The impulse response of the system can be created using the \verb|impulse()| function. Given that the initial value theorem shown in equation \ref{eqn:init-val-thm}, we can calculate h(0). Evaluating the limit gives an initial value of $h(0) = 0$. This reflects the plot of the impulse response. In a similar manner, the final value theorem, as seen in \ref{eqn:fin-val-thm}, also invokes a limit to evaluate the impulse response at an extreme input, in this case, $t = \infty$. Through this theorem, we can calculate the steady-state value of $h(t)$. When $s$ goes to 0, only constants remain, and value goes to $3 \over 25$ in the limit. The plot of the impulse response is again in agreement with predictions, with the plot levelling off at a value approaching 0.12.

\begin{figure}[h]
    \caption{The impulse response of $H(s)$}
    \includegraphics[width=0.48\textwidth]{ImpulseResponse.png}
    \label{fig:impulse-response}
\end{figure}

\begin{equation}
    h(0) = \lim_{s \to \infty} sH(s)
    \label{eqn:init-val-thm}
\end{equation}

\begin{equation}
    \lim_{t \to \infty} h(t) = \lim_{s \to 0} sH(s)
    \label{eqn:fin-val-thm}
\end{equation}

The next step includes using an inverse Laplace function in order to find the impulse response of the system. This was accomplished with the \verb|ilaplace()| function. By applying this function to the system, $H(s)$, the impulse response was found to be $h(t)$, shown below.

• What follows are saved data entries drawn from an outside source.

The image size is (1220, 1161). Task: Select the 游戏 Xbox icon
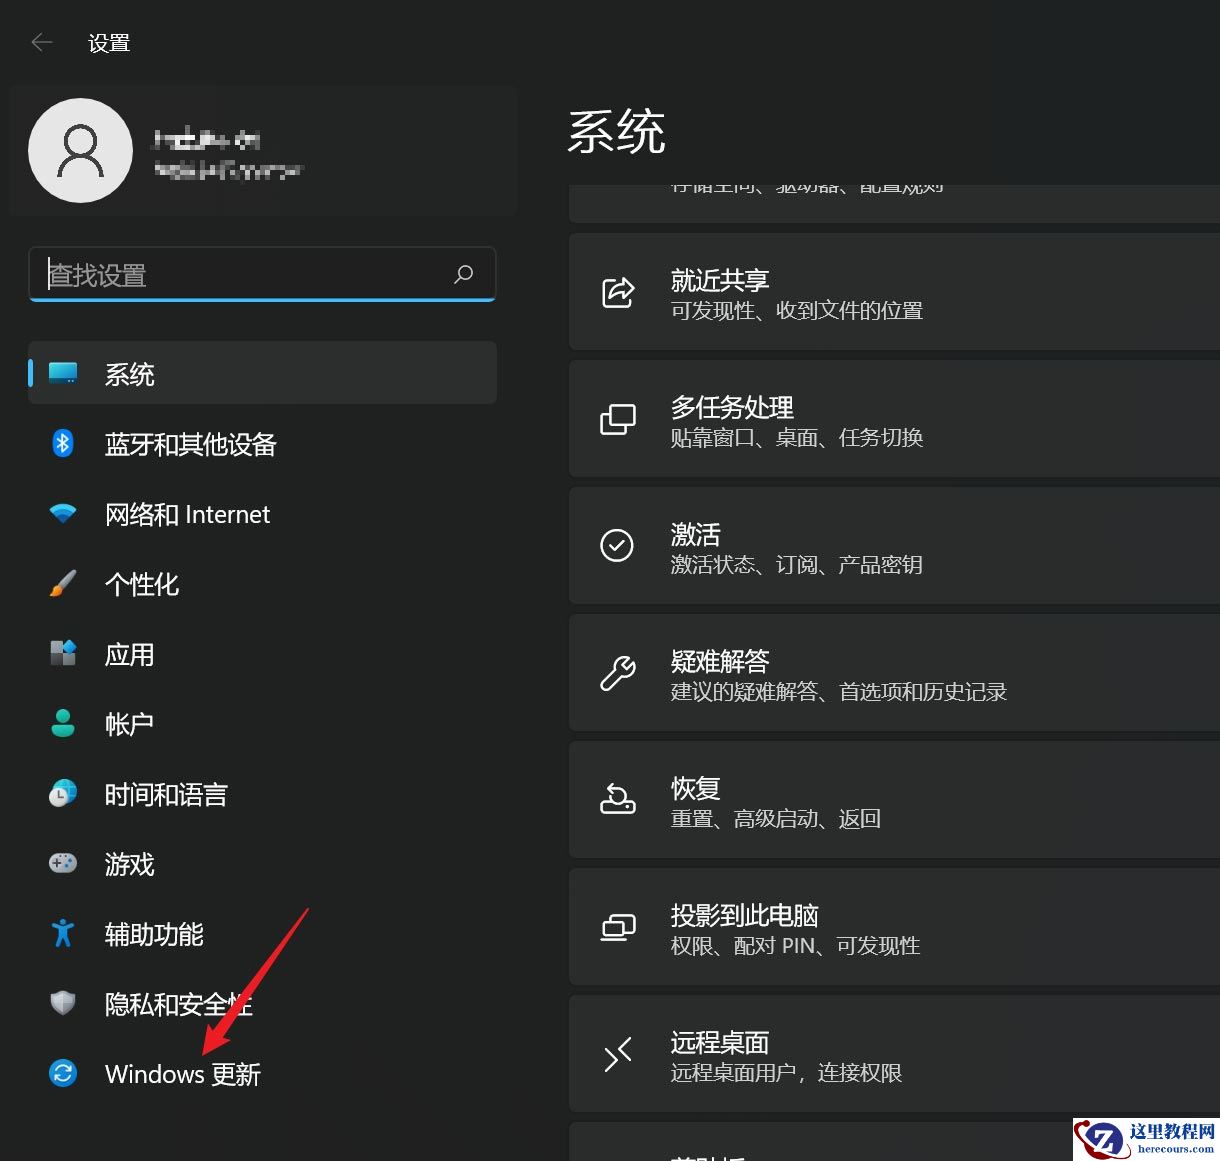click(62, 863)
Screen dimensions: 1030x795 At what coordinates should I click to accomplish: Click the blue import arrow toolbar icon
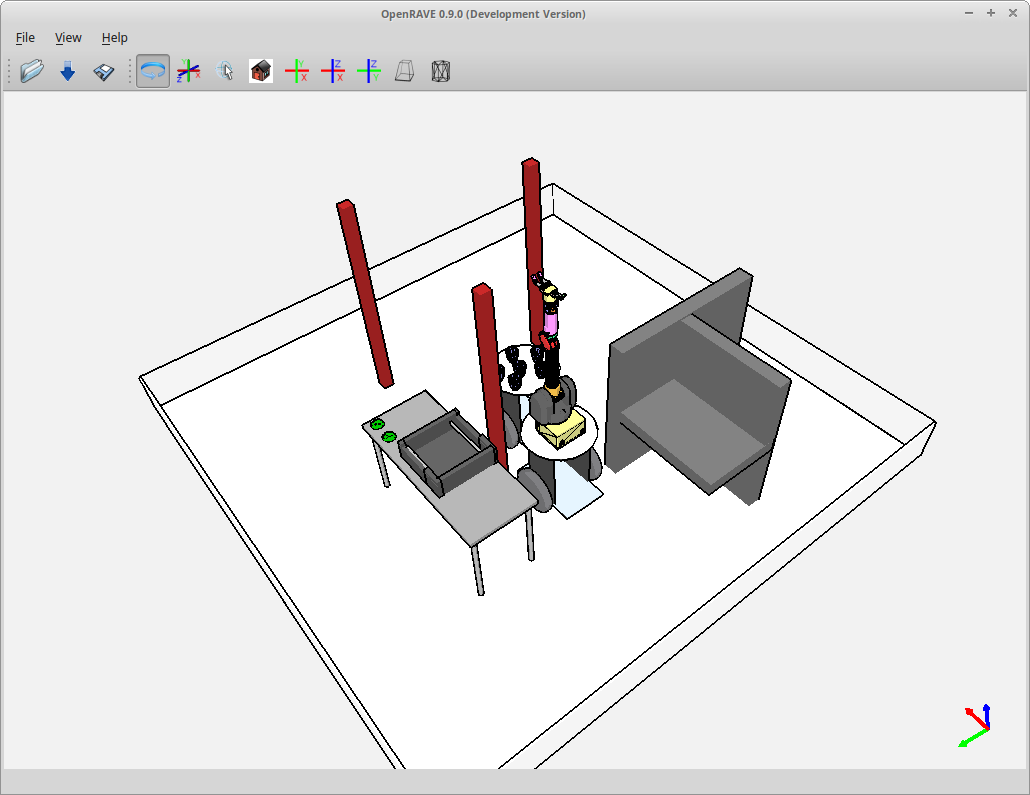click(66, 70)
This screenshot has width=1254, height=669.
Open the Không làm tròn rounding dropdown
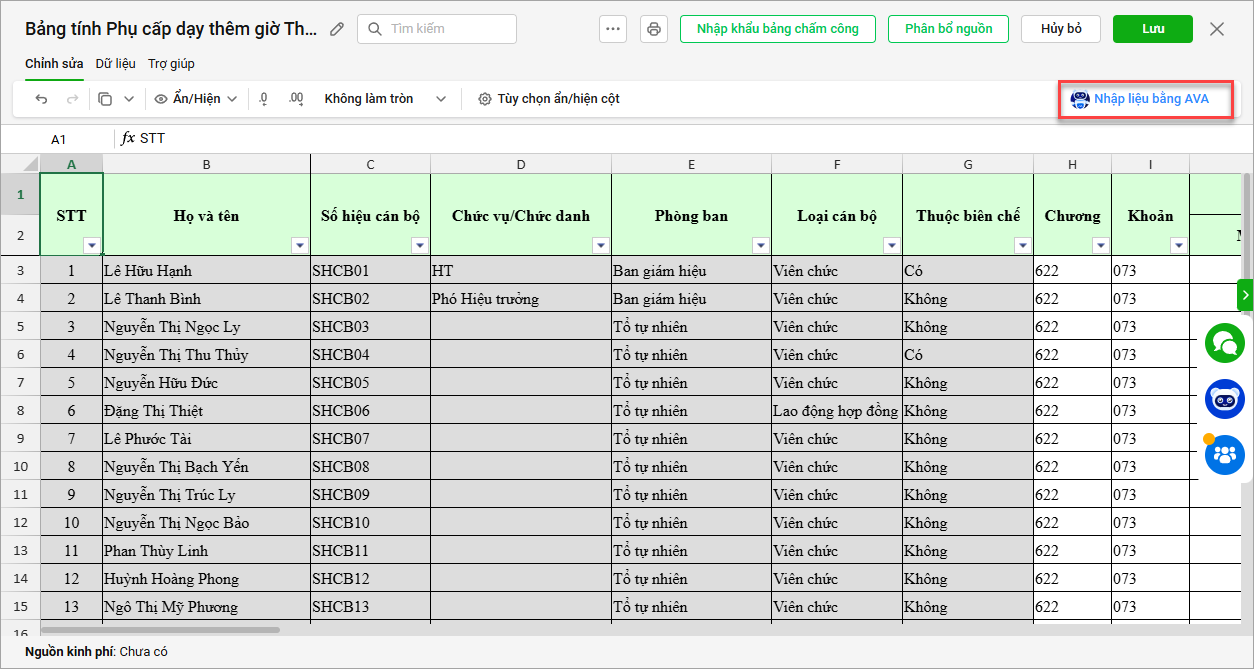382,99
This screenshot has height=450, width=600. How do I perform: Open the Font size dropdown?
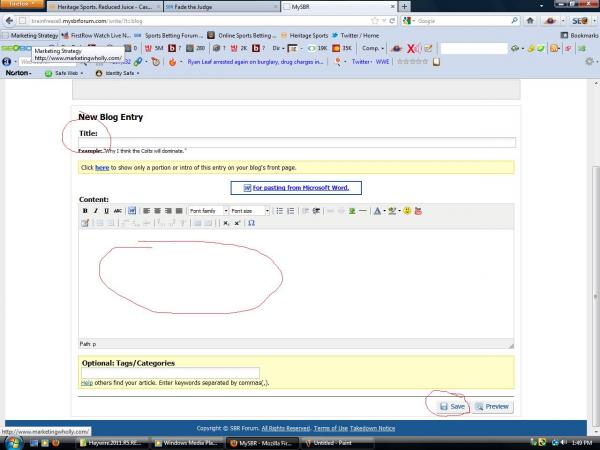point(250,211)

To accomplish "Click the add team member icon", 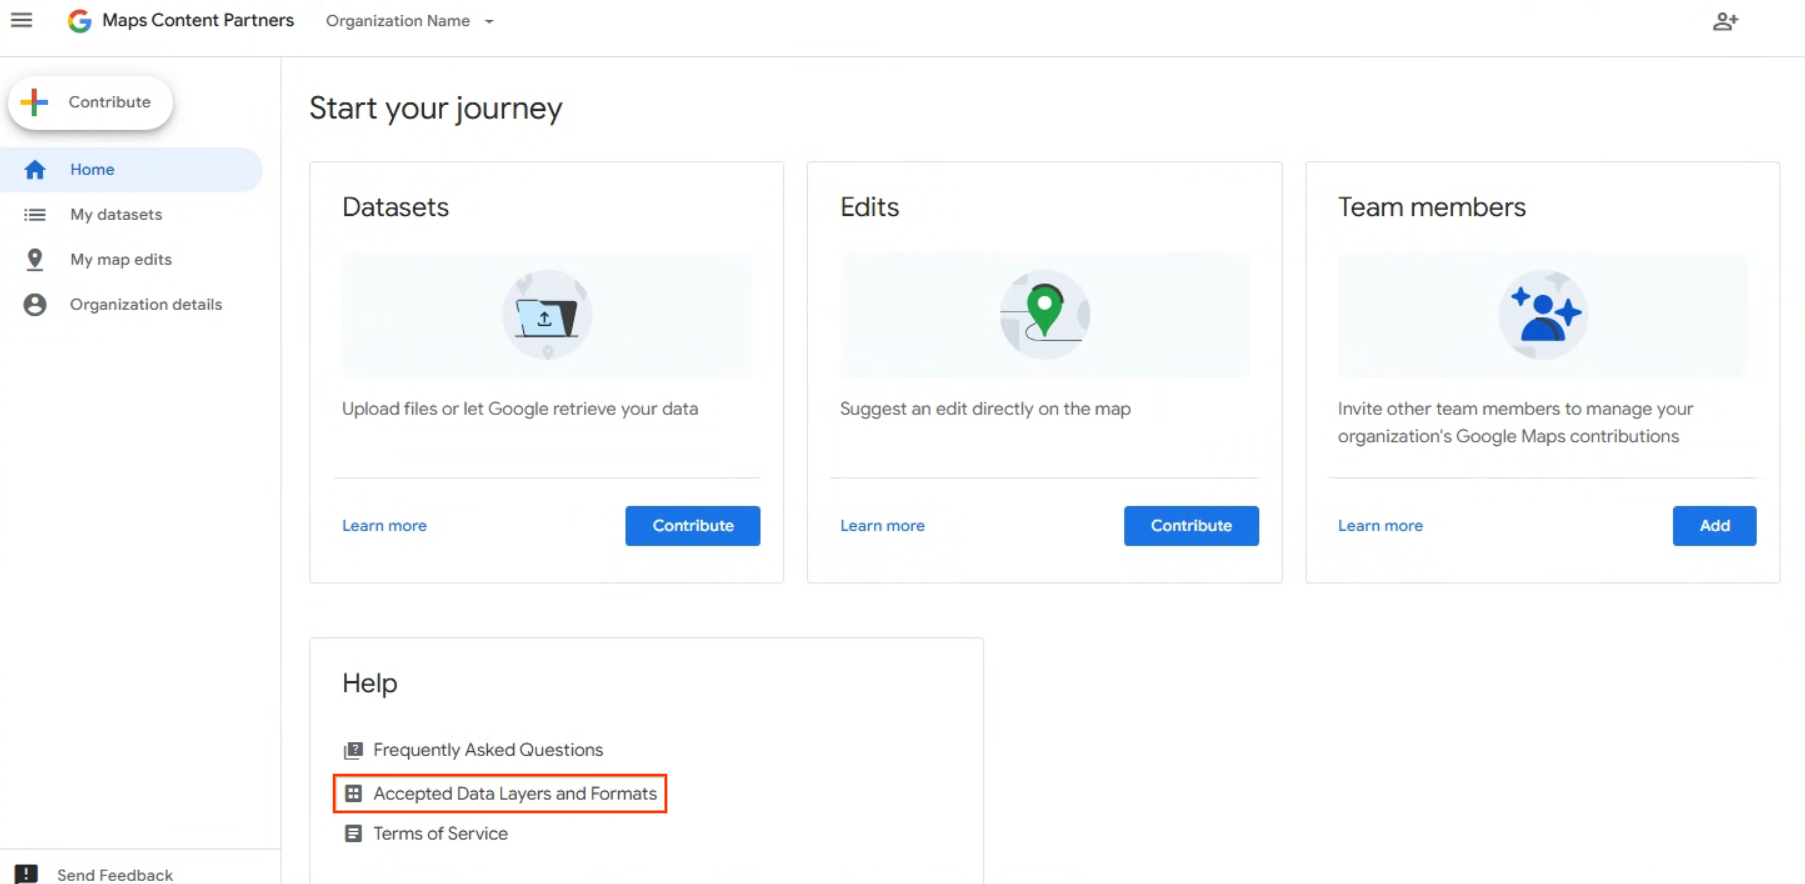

$$h(t) = u(t)\left[{123 \over 1025} - {2 \over 41}e^{-t} + {122 \over 1025}\sin(5t)e^{-5t} - {73 \over 1025}\cos(5t)e^{-5t}\right]$$

\subsection{Impulse Response-Based System Analysis}
In this part, the LTI system with the impulse response, $h(t)$ (shown below) was used for analysis. For an linear, time-invariant system, if the impulse response is causal---that is for all inputs where $t<0$, the value is 0---then the entire system is said to be causal---that is no output depends on future inputs.

$$h(t) = u(t) - u(t-1)$$

In this case, since the value of $h(t)$ is 0 for all $t < 0$, the LTI system it is the impulse response of is said to be causal.

For the system with impulse response, $h(t)$, to be considered BIBO stable, the area under the impulse response curve must be bounded. The rigorous definition for BIBO stability is seen in equation, \ref{eqn:LTI-BIBO}. Since the integral can be simplified as a finite area of a rectangle under the difference of two unit steps, the system was determined to be BIBO stable.

\begin{equation}
    \int\limits_{-\infty}^{\infty} |h(t)|dt < \infty
    \label{eqn:LTI-BIBO}
\end{equation}

To find the response of an arbitrary signal, $x(t)$, into an LTI system, it is simply the convolution of the impulse response with the signal. This can be done by evaluating the integral described by equation \ref{eqn:convolution-impulse}.

\begin{equation}
    y(t) = x(t)*h(t) = \int x(\tau) h(t - \tau)d\tau
    \label{eqn:convolution-impulse}
\end{equation}

Given this process to arrive at the response of an arbitrary signal, we can determine the response of the signal, $x(t)$, shown below.

$$x(t) = e^{-2t}u(t)$$


\subsection{Laplace Transforms and Inverse Laplace Transforms}
This part consisted of evaluating the Laplace transform of a real exponential modulated by a cosine. The signal and its Laplace transform are seen below.

$$x(t) = e^{-t}\cos(10t)u(t)$$
$$X(s) = \mathcal{L}\{x(t)\}(s) = {s + 1 \over s^2 + 2s + 101}$$

Plotting $X(s)$ for its poles and zeros yields the pole-zero map shown in figure \ref{fig:part-3-pzmap}.

\begin{figure}
    \caption{Pole-Zero map for $X(s)$}
    \includegraphics[width=0.48\textwidth]{pzmap2.png}
    \label{fig:part-3-pzmap}
\end{figure}

$$X(s) = {2s + 3 \over s^2 + 2s + 4}$$
$$x(t) = \mathcal{L}^{-1}\{X(s)\}(t) = {\sqrt{3} \over 3} \sin(\sqrt{3} t) e^{-t} + 2\cos(\sqrt{3} t)e^{-t}$$

Plotting the impulse response, $x(t)$, yields the time domain function shown in figure \ref{fig:part-3-impulse}.

\begin{figure}
    \caption{Impulse response of $X(s)$}
    \includegraphics[width=0.48\textwidth]{part-3-impulse.png}
    \label{fig:part-3-impulse}
\end{figure}

\section{Conclusion}
Through the course of this lab, one can become very familiar with the symbolic math toolbox that MATLAB offers. Using the functions for impulse, convolutions, transfer functions, Laplace, and inverse Laplace transformations greatly assist with completing such exercises. These tools will prove to be helpful in the future when working with LTI systems in the wild. Since RL, RC, and RLC circuits can all be modeled as LTI systems, knowing how to use these tools will make working with and designing these types of circuits much easier in the future.

\end{document}